BEGIN Data listing

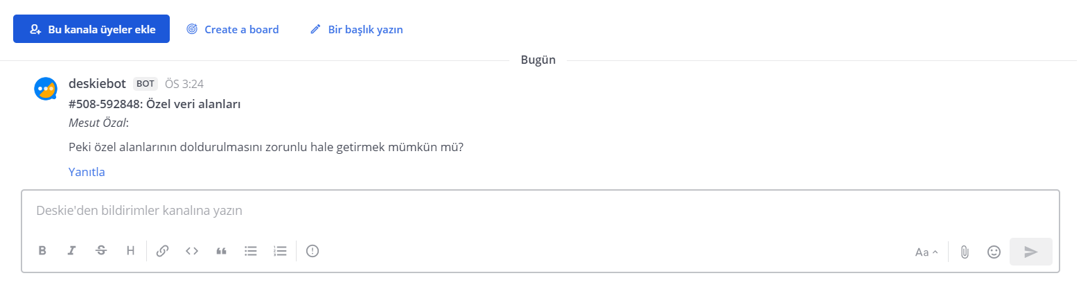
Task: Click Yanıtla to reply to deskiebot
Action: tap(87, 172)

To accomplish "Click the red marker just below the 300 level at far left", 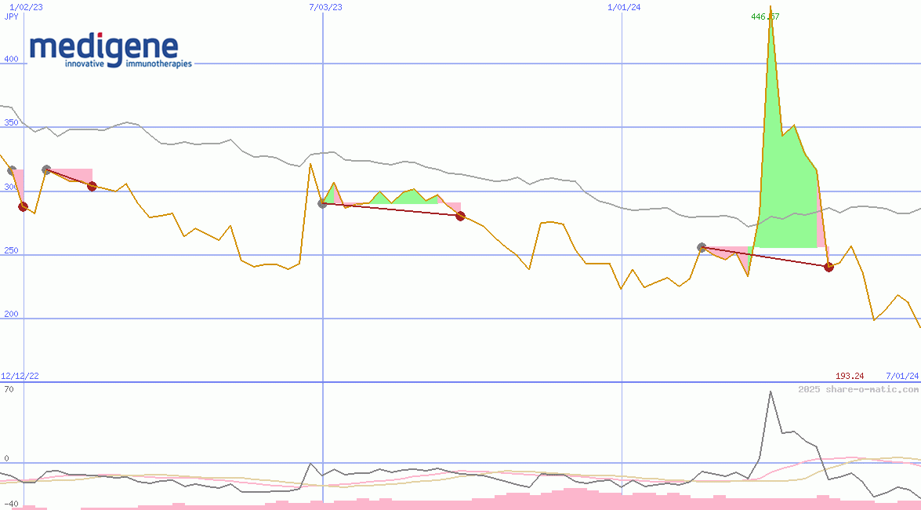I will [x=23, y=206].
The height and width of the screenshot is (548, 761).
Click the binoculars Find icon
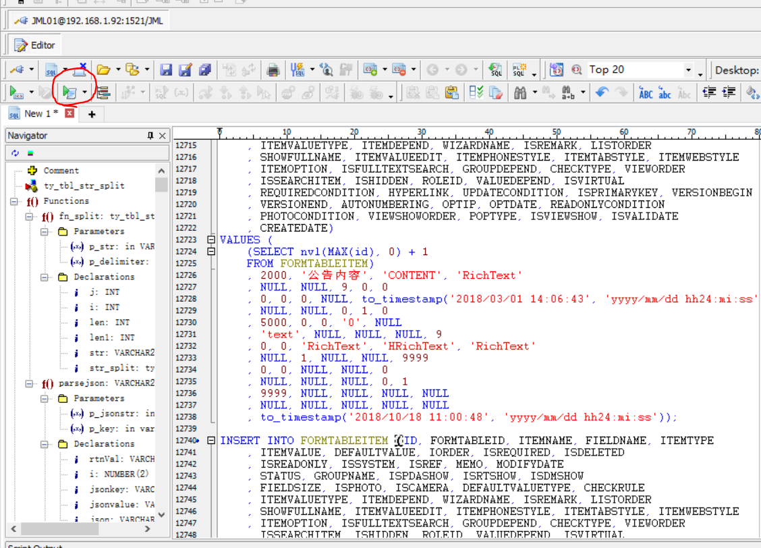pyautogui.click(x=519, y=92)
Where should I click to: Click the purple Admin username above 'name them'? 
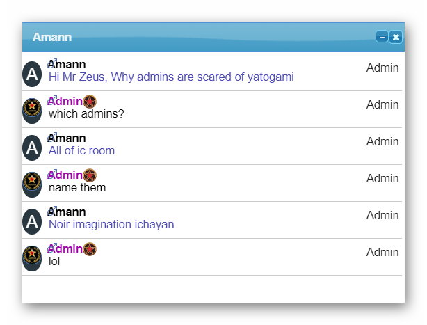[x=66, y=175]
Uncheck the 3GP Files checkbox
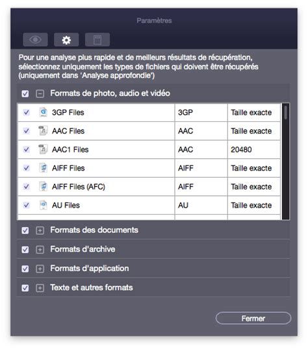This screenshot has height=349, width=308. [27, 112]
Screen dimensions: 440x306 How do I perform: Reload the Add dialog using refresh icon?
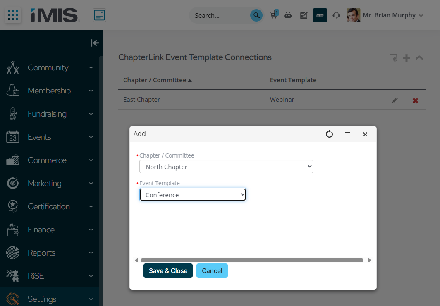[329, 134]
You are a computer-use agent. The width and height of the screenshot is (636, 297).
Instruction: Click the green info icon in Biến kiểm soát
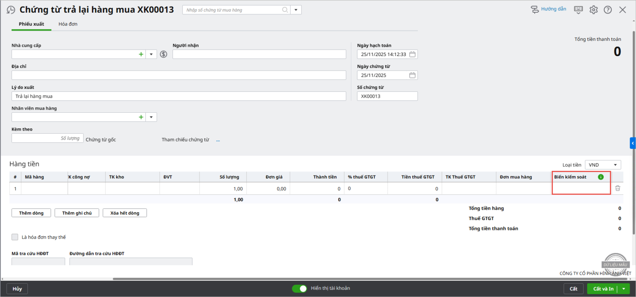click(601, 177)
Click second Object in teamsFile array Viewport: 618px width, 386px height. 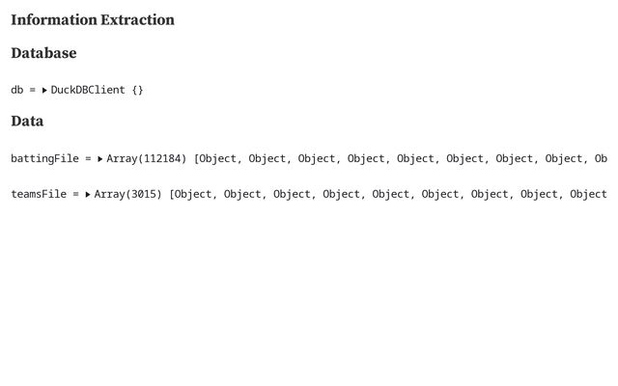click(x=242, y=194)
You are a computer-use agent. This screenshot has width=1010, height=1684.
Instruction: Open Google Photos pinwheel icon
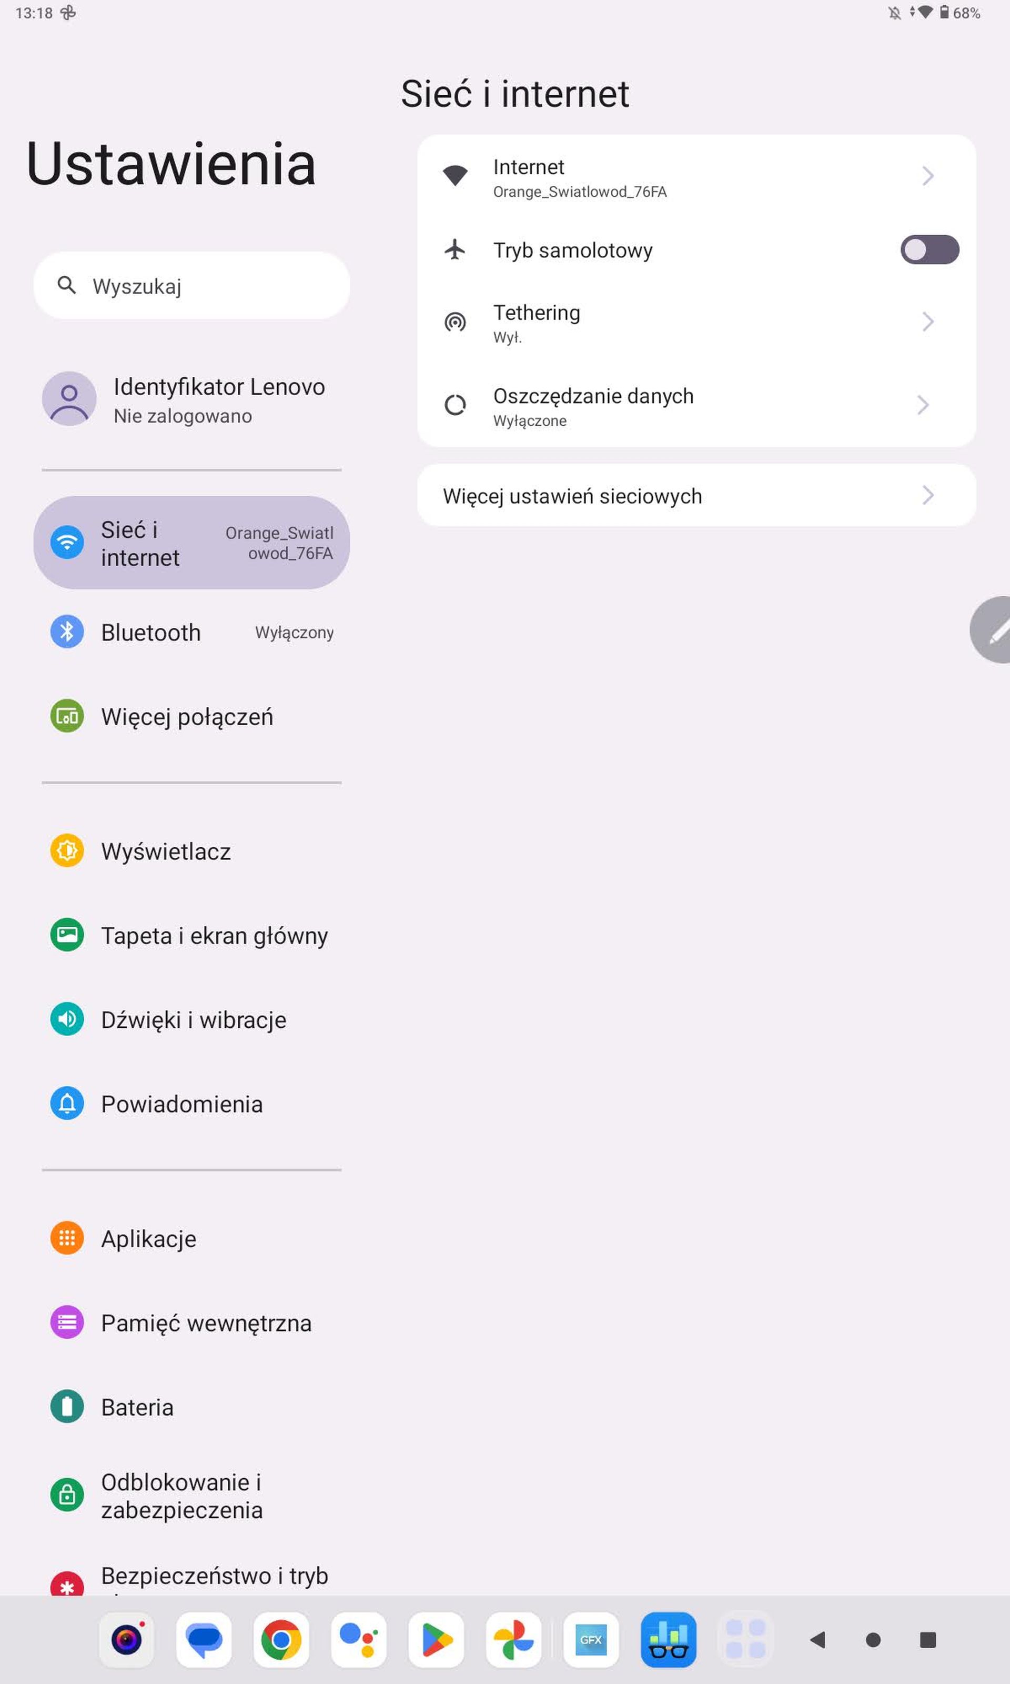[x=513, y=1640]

END Data listing

## About this exercise
Your answer must be a single number: how many lines of the entries above contain the string "computer".

## Solution to this problem
2